1993 Mid-Continent Conference baseball tournament
- Teams: 6
- Format: Double-elimination
- Finals site: Chicago;
- Champions: UIC (2nd title)
- Winning coach: Dean Refakes (2nd title)
- MVP: Jody Brown (UIC)

= 1993 Mid-Continent Conference baseball tournament =

The 1993 Mid-Continent Conference baseball tournament took place from May 20 through 23. The top six regular season finishers of the league's nine teams met in the double-elimination tournament held in Chicago, Illinois. won the tournament for the second time.

==Format and seeding==
The top six teams advanced to the tournament.

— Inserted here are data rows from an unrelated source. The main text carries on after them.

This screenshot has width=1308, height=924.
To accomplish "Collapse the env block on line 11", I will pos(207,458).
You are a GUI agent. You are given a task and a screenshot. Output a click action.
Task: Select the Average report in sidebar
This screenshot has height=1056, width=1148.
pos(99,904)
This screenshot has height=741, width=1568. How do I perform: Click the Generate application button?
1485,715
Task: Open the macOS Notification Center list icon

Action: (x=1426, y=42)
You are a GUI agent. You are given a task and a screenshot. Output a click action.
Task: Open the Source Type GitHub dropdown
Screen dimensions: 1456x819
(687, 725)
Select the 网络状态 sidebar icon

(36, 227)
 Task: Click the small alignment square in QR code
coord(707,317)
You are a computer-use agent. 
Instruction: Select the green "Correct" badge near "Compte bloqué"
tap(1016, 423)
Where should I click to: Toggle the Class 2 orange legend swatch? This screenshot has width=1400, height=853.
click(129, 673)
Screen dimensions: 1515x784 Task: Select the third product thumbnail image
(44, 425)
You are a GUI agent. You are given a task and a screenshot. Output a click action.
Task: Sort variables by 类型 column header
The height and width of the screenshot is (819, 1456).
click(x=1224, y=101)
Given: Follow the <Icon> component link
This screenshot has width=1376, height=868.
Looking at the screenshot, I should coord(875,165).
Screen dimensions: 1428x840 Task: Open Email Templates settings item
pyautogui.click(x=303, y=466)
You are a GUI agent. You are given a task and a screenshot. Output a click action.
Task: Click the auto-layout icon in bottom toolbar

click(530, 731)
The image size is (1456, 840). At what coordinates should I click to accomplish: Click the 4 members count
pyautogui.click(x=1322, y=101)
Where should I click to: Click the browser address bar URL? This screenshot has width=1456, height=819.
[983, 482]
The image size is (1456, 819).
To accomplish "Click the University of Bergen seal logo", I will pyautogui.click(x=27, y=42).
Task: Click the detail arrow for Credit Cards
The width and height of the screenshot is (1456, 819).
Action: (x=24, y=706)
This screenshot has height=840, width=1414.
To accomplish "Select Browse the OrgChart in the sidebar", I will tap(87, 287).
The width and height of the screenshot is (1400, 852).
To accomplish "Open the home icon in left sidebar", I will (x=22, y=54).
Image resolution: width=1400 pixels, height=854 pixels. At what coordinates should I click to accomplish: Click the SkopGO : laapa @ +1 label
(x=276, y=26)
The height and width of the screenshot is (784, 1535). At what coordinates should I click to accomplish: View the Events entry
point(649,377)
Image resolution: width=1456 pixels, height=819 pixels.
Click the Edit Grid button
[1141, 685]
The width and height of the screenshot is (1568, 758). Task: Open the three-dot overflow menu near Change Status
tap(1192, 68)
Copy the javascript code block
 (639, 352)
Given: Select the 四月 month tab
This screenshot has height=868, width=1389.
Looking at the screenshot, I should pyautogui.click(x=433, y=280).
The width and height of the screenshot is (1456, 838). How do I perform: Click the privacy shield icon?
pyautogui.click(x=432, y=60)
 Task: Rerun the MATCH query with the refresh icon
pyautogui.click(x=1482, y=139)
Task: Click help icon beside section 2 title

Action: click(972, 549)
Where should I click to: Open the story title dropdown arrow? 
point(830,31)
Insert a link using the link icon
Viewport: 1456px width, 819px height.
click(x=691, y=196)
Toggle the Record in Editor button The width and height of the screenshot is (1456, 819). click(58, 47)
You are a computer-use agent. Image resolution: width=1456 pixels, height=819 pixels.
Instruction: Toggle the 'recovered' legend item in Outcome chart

| Team | W | L | T | Pct. | GB | Seed |
|---|---|---|---|---|---|---|
| Wright State | 17 | 3 | 0 | .850 | — | 1 |
| UIC | 13 | 8 | 0 | .619 | 4.5 | 2 |
| Eastern Illinois | 9 | 6 | 1 | .594 | 6 | 3 |
| Cleveland State | 10 | 10 | 0 | .500 | 7 | 4 |
| Valparaiso | 8 | 12 | 0 | .400 | 9 | 5 |
| Western Illinois | 7 | 12 | 1 | .375 | 10 | 6 |
| Northern Illinois | 6 | 13 | 0 | .316 | 10.5 | — |
| Youngstown State | 5 | 11 | 0 | .313 | 10 | — |
| Milwaukee | 0 | 0 | 0 | .000 | — | — |

==Tournament==
Bracket to be included

===Game-by-game results===

| Game | Winner | Score | Loser | Comment |
|---|---|---|---|---|
| 1 | (1) Wright State | 6–3 | (6) Western Illinois |  |
| 2 | (2) UIC | 12–5 | (5) Valparaiso |  |
| 3 | (3) Eastern Illinois | 11–10 | (4) Cleveland State |  |
| 4 | (5) Valparaiso | 6–5 | (6) Western Illinois | Western Illinois eliminated |
| 5 | (4) Cleveland State | 10–7 | (1) Wright State |  |
| 6 | (2) UIC | 5–4 | (3) Eastern Illinois |  |
| 7 | (1) Wright State | 5–3 | (3) Eastern Illinois | Eastern Illinois eliminated |
| 8 | (4) Cleveland State | 18–2 | (5) Valparaiso | Valparaiso eliminated |
| 9 | (2) UIC | 12–9 | (1) Wright State | Wright State eliminated |
| 10 | (2) UIC | 13–12 | (4) Cleveland State | UIC wins Mid-Con Championship |

==All-Tournament Team==

| Name | School |
|---|---|
| Brian Anderson | Wright State |
| Jody Brown | UIC |
| Pat Burwitz | Western Illinois |
| Steve Horley | Cleveland State |
| Kris Jarosz | Wright State |
| Mike Petak | UIC |
| Shawn Ramion | Cleveland State |
| Tony Ramsdell | Wright State |
| Jon Sbrocco | Wright State |
| Dennis Skoda | UIC |
| Chris Zunich | Cleveland State |

===Tournament Most Valuable Player===
Jody Brown of UIC was named Tournament MVP.